'Moonlight' Director Barry Jenkins' Next Film Will Be An Adaptation of a James Baldwin Novel
Film/TV

'Moonlight' Director Barry Jenkins' Next Film Will Be An Adaptation of a James Baldwin Novel

For the past four and a half months, Barry Jenkins has been enjoying his life as an Academy Award winner. In February, the Moonlight director took home the Oscar for Best Adapted Screenplay alongside playwright Tarell Alvin McCraney, while his film received top honors for Best Motion Picture. Though winning an Oscar is akin to a Lifetime Achievement Award for many directors, most bask in the glory only momentarily before using the momentum to dive into their next project.

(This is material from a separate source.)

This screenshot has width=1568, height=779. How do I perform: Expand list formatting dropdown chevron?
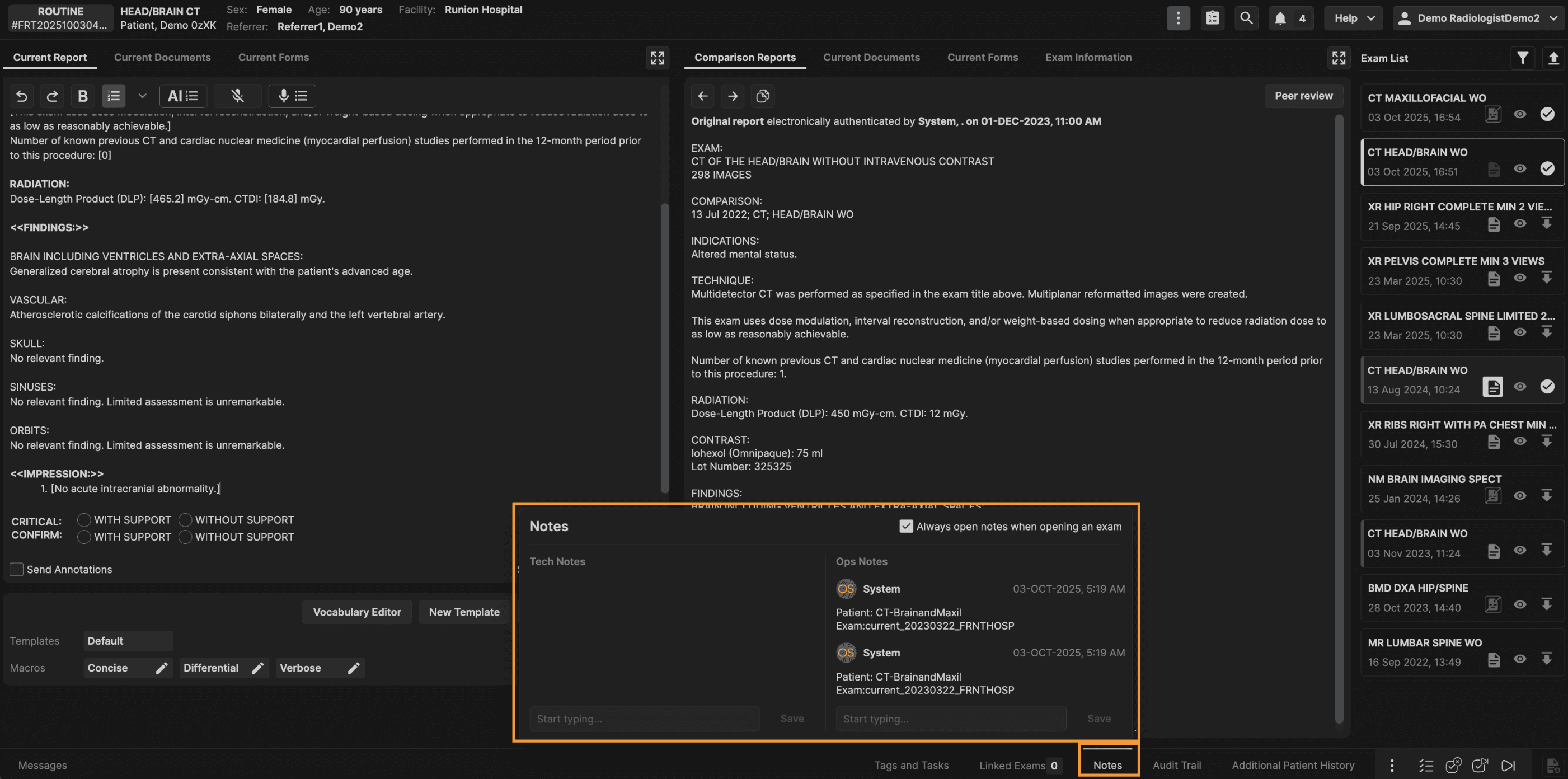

According to a report in Variety, Jenkins is finally ready to take the plunge. He will direct an adaptation of James Baldwin's novel If Beale Street Could Talk. For those unfamiliar with the plot, the story follows a newly engaged Harlem-based couple who find themselves in hot water after the husband is accused of rape and later jailed. To make matters worse, the wife finds out that she is pregnant after her husband is imprisoned and is forced to try to clear his name before the baby is born.

The plot is familiar territory for Jenkins, and the writer/director has apparently been working to get the film green-lit for years. He wrote the screenplay during the same summer that he wrote the Oscar-winning script for Moonlight, but has had a longer journey getting approval from the Baldwin estate. Now, with the approval of his estate — Baldwin's sister, Gloria Karefa-Smart, said, "We are delighted to entrust Barry Jenkins with this adaptation. Barry is a sublimely conscious and gifted filmmaker, whose medicine for melancholy impressed us so greatly that we had to work with him" — it's time to get to work.

Production for If Beale Street Could Talk is slated to begin in October.